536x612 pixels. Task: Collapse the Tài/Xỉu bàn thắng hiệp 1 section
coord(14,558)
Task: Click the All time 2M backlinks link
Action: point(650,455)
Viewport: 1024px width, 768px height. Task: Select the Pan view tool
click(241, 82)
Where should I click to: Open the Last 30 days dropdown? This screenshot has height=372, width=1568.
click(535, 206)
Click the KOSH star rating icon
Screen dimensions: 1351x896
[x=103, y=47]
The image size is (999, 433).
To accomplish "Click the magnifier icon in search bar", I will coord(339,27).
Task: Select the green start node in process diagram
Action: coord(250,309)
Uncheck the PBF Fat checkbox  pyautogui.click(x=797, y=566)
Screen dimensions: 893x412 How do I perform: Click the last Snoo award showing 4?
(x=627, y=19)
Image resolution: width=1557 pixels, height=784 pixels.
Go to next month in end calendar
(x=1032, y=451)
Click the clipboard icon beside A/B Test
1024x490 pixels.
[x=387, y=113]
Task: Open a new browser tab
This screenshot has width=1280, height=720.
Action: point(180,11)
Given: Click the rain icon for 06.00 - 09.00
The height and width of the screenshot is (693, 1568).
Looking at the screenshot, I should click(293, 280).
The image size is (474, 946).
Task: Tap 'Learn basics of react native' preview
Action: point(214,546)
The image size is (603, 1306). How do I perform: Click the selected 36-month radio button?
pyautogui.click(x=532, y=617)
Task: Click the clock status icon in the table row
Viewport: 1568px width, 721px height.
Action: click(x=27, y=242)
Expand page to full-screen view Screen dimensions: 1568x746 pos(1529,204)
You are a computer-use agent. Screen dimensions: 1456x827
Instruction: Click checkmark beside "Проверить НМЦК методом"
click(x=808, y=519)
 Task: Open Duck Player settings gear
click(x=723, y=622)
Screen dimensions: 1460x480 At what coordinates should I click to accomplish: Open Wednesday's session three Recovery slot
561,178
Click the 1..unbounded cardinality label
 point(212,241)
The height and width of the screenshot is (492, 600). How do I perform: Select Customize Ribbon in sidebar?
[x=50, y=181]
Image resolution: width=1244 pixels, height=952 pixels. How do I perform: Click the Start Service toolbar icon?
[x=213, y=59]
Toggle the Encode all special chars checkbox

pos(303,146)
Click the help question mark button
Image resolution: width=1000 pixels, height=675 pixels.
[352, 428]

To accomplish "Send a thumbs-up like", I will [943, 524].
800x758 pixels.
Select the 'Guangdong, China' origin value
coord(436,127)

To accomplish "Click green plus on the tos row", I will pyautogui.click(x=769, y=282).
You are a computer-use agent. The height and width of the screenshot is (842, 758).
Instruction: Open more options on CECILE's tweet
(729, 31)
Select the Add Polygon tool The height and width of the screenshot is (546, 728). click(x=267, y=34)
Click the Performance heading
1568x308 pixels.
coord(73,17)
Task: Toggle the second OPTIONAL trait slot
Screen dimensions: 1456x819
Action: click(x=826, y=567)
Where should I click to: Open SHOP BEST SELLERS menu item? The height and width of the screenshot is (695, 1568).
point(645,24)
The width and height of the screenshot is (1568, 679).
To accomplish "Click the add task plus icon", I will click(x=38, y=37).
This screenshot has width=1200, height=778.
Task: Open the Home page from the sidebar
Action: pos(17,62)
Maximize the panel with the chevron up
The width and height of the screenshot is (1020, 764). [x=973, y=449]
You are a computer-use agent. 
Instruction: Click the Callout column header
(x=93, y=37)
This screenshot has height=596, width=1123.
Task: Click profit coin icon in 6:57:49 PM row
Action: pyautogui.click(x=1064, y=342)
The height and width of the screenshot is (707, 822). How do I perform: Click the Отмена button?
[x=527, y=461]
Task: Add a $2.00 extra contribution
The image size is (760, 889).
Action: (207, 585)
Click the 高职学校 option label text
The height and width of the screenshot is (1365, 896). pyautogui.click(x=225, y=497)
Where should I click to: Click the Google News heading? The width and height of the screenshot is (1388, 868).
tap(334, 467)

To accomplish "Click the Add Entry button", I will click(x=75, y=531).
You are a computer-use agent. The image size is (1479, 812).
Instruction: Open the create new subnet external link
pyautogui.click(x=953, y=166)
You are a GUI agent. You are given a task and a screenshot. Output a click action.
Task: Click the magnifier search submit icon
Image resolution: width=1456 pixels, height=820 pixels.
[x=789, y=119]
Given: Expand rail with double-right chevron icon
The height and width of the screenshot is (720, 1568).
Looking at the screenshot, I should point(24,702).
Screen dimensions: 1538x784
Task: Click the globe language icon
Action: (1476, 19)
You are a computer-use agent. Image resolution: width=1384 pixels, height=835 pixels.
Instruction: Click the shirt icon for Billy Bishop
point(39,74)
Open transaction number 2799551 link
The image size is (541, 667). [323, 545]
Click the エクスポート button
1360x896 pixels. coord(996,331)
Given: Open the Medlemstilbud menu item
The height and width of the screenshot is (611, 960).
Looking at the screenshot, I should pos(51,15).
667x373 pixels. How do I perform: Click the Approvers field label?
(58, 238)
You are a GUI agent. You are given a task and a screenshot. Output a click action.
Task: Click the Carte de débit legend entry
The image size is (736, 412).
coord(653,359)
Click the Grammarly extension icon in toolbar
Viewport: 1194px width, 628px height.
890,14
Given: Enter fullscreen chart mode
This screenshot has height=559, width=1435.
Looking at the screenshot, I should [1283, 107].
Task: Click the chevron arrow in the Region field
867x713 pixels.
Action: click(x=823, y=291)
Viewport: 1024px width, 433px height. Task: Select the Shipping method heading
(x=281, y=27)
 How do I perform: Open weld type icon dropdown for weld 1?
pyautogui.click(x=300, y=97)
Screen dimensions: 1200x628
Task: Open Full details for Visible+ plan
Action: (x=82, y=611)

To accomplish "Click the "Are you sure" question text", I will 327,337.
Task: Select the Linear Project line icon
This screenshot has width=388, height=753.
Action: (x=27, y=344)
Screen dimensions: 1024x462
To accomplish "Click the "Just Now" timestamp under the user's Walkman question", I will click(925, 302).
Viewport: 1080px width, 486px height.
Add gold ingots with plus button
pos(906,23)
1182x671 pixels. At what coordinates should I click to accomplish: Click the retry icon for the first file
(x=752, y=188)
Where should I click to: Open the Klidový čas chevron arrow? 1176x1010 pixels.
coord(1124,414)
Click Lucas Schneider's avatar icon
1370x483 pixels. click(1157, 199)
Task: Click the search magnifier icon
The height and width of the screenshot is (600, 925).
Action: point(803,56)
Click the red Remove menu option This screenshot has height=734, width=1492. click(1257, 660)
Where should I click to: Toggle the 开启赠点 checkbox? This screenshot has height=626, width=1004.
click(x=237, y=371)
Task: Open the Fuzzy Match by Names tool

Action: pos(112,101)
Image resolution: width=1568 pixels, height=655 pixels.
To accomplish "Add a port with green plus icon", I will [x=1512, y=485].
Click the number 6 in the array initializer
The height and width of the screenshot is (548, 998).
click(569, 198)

★ ★ ★ ★ ★ ★ ★

◆ EXERCISE AIM
Look over the listing above. Pick out and copy every line that includes "Expand".

◆ SOLUTION TO THE EXERCISE
Expand page to full-screen view Screen dimensions: 1568x746 pos(1529,204)
Given: Expand rail with double-right chevron icon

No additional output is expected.